Task goal: Rewrite the records below, substituting "Determine the position of" for every occurrence of "Find the location of" and leaving everything else unchanged.

══════

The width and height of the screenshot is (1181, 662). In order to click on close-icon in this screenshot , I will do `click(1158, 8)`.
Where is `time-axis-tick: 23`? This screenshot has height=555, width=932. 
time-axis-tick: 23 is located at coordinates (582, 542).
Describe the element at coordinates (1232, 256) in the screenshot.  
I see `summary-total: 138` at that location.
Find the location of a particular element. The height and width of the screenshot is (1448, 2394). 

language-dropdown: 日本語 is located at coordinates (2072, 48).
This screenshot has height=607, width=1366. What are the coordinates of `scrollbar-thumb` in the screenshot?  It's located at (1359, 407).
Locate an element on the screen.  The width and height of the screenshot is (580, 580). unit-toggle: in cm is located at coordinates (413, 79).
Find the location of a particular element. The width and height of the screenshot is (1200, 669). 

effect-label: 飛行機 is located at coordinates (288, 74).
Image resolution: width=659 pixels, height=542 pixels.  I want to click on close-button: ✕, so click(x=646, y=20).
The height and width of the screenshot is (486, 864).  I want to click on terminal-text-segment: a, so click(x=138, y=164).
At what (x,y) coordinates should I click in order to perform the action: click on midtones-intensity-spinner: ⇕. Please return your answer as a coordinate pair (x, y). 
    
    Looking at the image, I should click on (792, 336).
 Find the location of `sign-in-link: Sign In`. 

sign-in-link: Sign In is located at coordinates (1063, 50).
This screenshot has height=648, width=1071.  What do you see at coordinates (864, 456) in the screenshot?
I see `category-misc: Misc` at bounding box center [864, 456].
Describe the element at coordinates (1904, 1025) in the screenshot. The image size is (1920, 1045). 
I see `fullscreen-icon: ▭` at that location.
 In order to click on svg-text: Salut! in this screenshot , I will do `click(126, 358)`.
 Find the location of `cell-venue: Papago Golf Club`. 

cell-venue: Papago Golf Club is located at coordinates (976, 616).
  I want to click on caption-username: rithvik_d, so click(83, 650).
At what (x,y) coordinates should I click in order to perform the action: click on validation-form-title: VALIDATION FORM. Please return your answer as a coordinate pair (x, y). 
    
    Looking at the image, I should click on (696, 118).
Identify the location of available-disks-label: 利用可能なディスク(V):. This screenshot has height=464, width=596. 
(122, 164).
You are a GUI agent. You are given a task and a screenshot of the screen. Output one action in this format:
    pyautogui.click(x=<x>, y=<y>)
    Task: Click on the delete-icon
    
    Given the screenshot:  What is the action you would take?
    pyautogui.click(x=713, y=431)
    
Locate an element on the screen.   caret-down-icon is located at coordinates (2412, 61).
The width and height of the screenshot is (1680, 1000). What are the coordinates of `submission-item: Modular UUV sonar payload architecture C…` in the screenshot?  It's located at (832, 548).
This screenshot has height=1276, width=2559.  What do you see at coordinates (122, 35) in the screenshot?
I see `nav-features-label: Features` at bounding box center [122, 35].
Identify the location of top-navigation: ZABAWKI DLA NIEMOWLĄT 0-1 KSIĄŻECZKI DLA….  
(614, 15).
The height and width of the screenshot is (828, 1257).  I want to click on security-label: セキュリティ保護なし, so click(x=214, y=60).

══════

Response to this task:
The width and height of the screenshot is (1181, 662). In order to click on close-icon in this screenshot , I will do `click(1158, 8)`.
Where is `time-axis-tick: 23`? This screenshot has height=555, width=932. 
time-axis-tick: 23 is located at coordinates (582, 542).
Describe the element at coordinates (1232, 256) in the screenshot.  
I see `summary-total: 138` at that location.
Determine the position of a particular element. The height and width of the screenshot is (1448, 2394). 

language-dropdown: 日本語 is located at coordinates (2072, 48).
This screenshot has height=607, width=1366. What are the coordinates of `scrollbar-thumb` in the screenshot?  It's located at (1359, 407).
Locate an element on the screen.  The width and height of the screenshot is (580, 580). unit-toggle: in cm is located at coordinates (413, 79).
Determine the position of a particular element. The width and height of the screenshot is (1200, 669). 

effect-label: 飛行機 is located at coordinates (288, 74).
Image resolution: width=659 pixels, height=542 pixels.  I want to click on close-button: ✕, so click(x=646, y=20).
The height and width of the screenshot is (486, 864).  I want to click on terminal-text-segment: a, so click(x=138, y=164).
At what (x,y) coordinates should I click in order to perform the action: click on midtones-intensity-spinner: ⇕. Please return your answer as a coordinate pair (x, y). 
    
    Looking at the image, I should click on (792, 336).
 Determine the position of `sign-in-link: Sign In`. 

sign-in-link: Sign In is located at coordinates (1063, 50).
This screenshot has height=648, width=1071.  What do you see at coordinates (864, 456) in the screenshot?
I see `category-misc: Misc` at bounding box center [864, 456].
Describe the element at coordinates (1904, 1025) in the screenshot. The image size is (1920, 1045). 
I see `fullscreen-icon: ▭` at that location.
 In order to click on svg-text: Salut! in this screenshot , I will do `click(126, 358)`.
 Determine the position of `cell-venue: Papago Golf Club`. 

cell-venue: Papago Golf Club is located at coordinates (976, 616).
  I want to click on caption-username: rithvik_d, so click(83, 650).
At what (x,y) coordinates should I click in order to perform the action: click on validation-form-title: VALIDATION FORM. Please return your answer as a coordinate pair (x, y). 
    
    Looking at the image, I should click on (696, 118).
Identify the location of available-disks-label: 利用可能なディスク(V):. This screenshot has height=464, width=596. 
(122, 164).
You are a GUI agent. You are given a task and a screenshot of the screen. Output one action in this format:
    pyautogui.click(x=<x>, y=<y>)
    Task: Click on the delete-icon
    
    Given the screenshot:  What is the action you would take?
    pyautogui.click(x=713, y=431)
    
Locate an element on the screen.   caret-down-icon is located at coordinates (2412, 61).
The width and height of the screenshot is (1680, 1000). What are the coordinates of `submission-item: Modular UUV sonar payload architecture C…` in the screenshot?  It's located at (832, 548).
This screenshot has height=1276, width=2559.  What do you see at coordinates (122, 35) in the screenshot?
I see `nav-features-label: Features` at bounding box center [122, 35].
Identify the location of top-navigation: ZABAWKI DLA NIEMOWLĄT 0-1 KSIĄŻECZKI DLA….  
(614, 15).
The height and width of the screenshot is (828, 1257).  I want to click on security-label: セキュリティ保護なし, so click(x=214, y=60).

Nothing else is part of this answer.